Debate envolve responsável pela elaboração do processo de adequação do plano dos professores

A apresentação da proposta de adequação do Plano de Cargos e Salários do Magistério, que foi  apresentado e elucidado na última terça-feira, dia 22, no Teatro Naura Rigon, pautou a fala de vereadores, na sessão de quarta-feira (23).

O vereador Fabricio Preis de Mello (PSD) usou o espaço do grande expediente e comentou que, a expectativa era para um processo dinâmico da apresentação, pois estavam presentes dezenas de profissionais da educação, mas a reunião tomou um rumo fora dos padrões éticos, inclusive, o responsável pela elaboração das alterações disse que tinha perdido a paciência, a seu ver, deveria ser paciente com os servidores públicos, pois está sendo pago pela população e que busca resultado no seu trabalho. “Todos sabemos que existe a necessidade da adequação do plano”, afirmou.

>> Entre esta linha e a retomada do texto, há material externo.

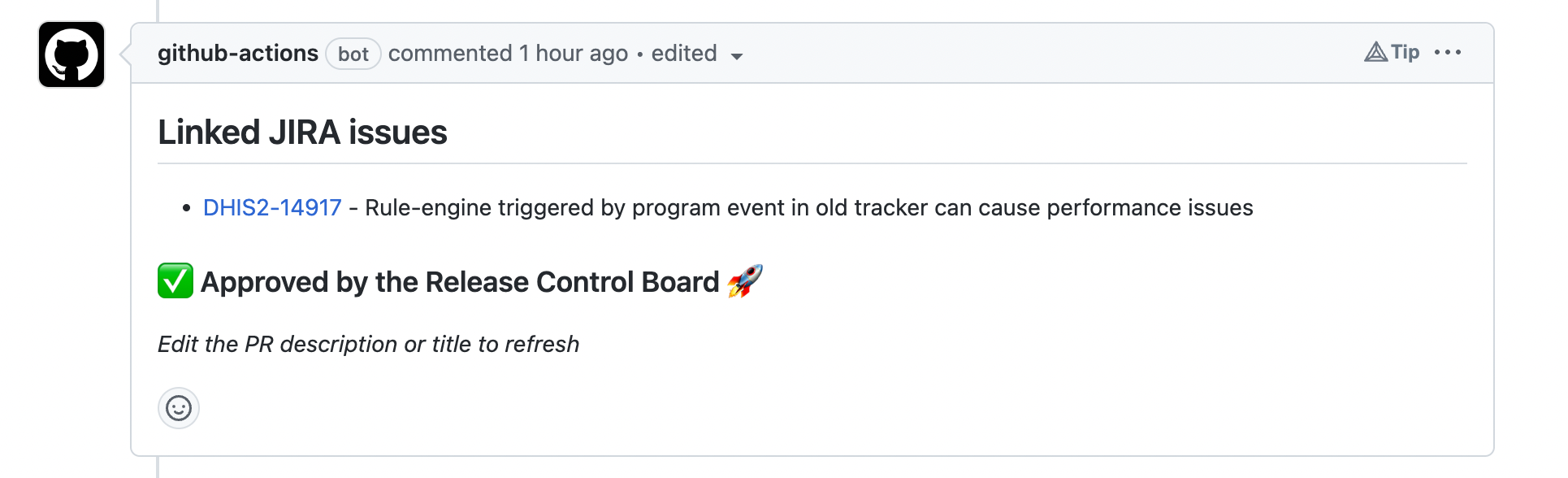The image size is (1568, 478).
Task: Click the rocket emoji after Release Control Board
Action: coord(746,282)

A motivação observou o vereador, foi apresentação do plano realizado pelo professor Jair Bombonato Machado, elaborador das alterações. Os professores reivindicavam mais informações.  Fabricio exibiu durante a sua fala “portaria de número 200, assinada pelo prefeito Augustinho Zucchi (PDT), que nomeou o professor Jair, para o cargo comissionado de Assessoria de Programas e Metas, símbolo CC2, dentro do Governo Municipal, a partir do dia 1º de abril de 2017”.

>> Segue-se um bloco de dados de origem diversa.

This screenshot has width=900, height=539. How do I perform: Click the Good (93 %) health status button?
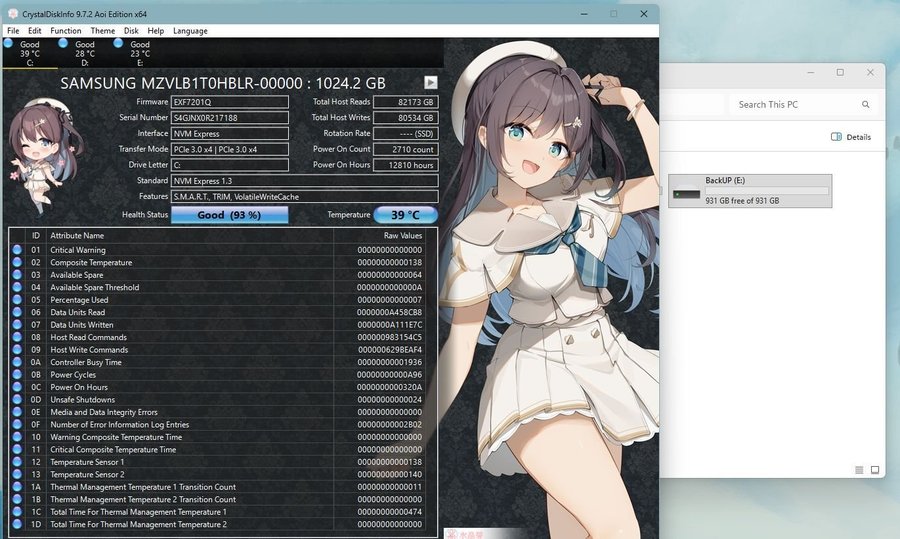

Também o vereador Gilson Feitosa (PT) comentou que durante a reunião, o professor disse que não recebia qualquer pagamento, mas diante da indelicadeza de Jair em dizer que estava perdendo a paciência com os mestres, ele {Gilson} usou a palavra e afirmou que ele {Jair} está  sendo  pago, pois é detentor de cargo em comissão.

Outro dado é que Jair é sócio de uma empresa de assessoria, integra o Conselho Estadual de Educação e a área de educação da Associação dos Municípios do Paraná (AMP) e profere palestras em cidades do Estado. Gilson quer saber como isso é possível, ele é funcionário do  Município de Pato Branco, como pode fazer palestras em horário de trabalho.

O vereador Moacir Gregoli (PMDB) salientou que até o momento houve somente apresentação das alterações e que entidade  municipal que representa os professores não foi chamada para participar da construção do projeto de adequação do plano. Quando ficou  sabendo quem era o responsável pela elaboração, ele entrou em contado com a APP-Sindicato Estatual.

A entidade informou através da representação municipal que o professor Jair faz parte do Conselho Estadual de Educação, conforme Sergio Souza, da APP-Estadual, ambos têm acento no conselho, inclusive, citando boas referências de Jair, que tem qualificação e experiência  para tratar de adequação de um plano  de cargos e salários.

A entidade acompanha mais de 235 municípios e diversos projetos, a maioria dos projetos está relacionado a novos planos de cargos e salários. “O ponto falho está na falta de representação da classe na comissão que elaborou as mudanças”, alertou o professor Moacir, pois as dúvidas teriam sido resolvidas com antecedência.